[Opening Supplied information section]
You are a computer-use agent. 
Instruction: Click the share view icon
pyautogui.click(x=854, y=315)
[Closing Supplied information section]
[Opening Supplied information section]
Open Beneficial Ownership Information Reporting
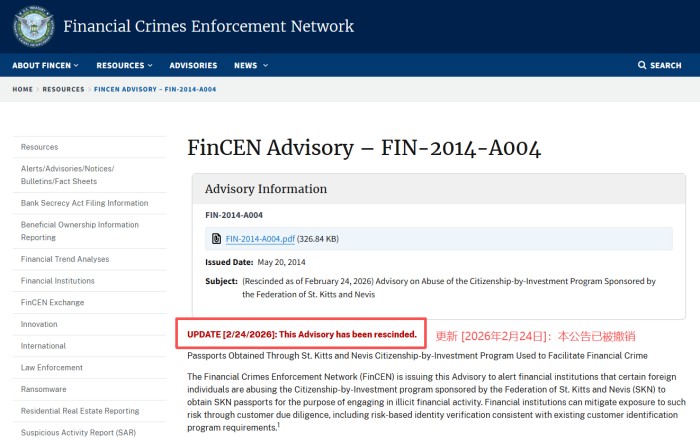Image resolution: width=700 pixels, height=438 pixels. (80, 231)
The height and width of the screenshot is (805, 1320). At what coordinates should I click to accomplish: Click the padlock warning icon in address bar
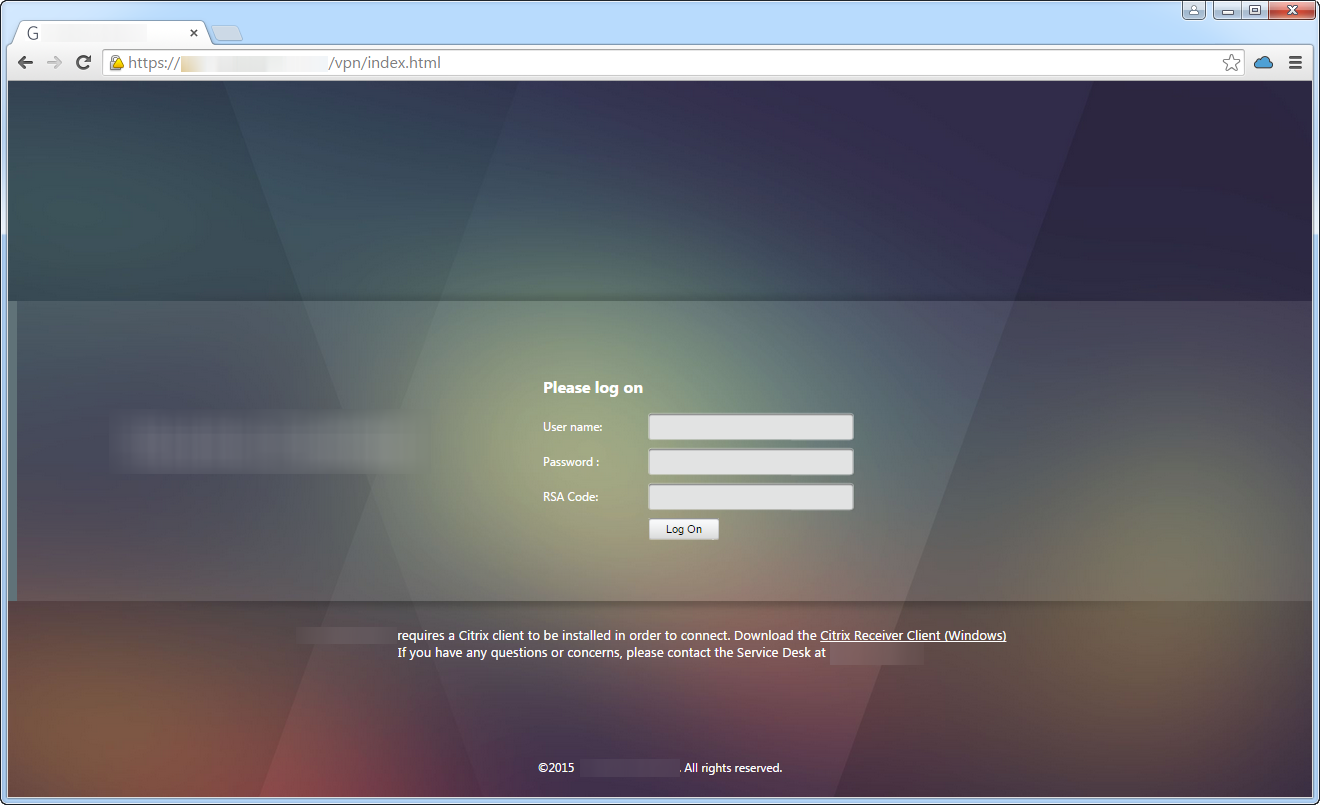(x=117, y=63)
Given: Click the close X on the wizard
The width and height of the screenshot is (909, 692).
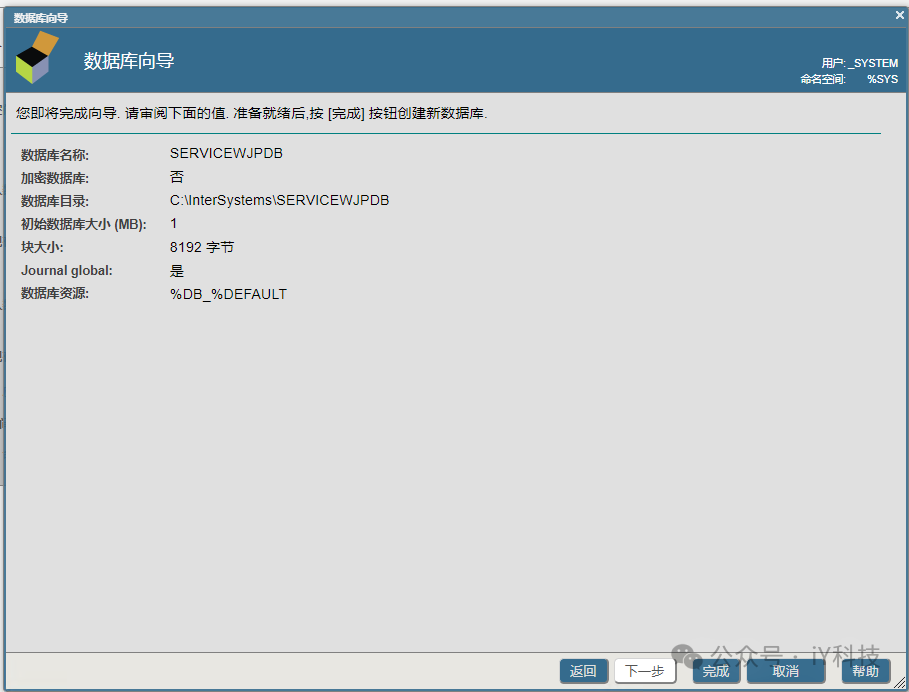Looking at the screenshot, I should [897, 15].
[Closing Supplied information section]
| Assigned task |
Write out, word for word, the stretch of entries that begins at the line with "Open Beneficial Ownership" and ends at the line with "Given: Click the close X on the wizard". Pictures do not belong in it.

| Solution to the problem |
Open Beneficial Ownership Information Reporting
Image resolution: width=700 pixels, height=438 pixels. (80, 231)
The height and width of the screenshot is (805, 1320). At what coordinates should I click to accomplish: Click the padlock warning icon in address bar
(x=117, y=63)
Given: Click the close X on the wizard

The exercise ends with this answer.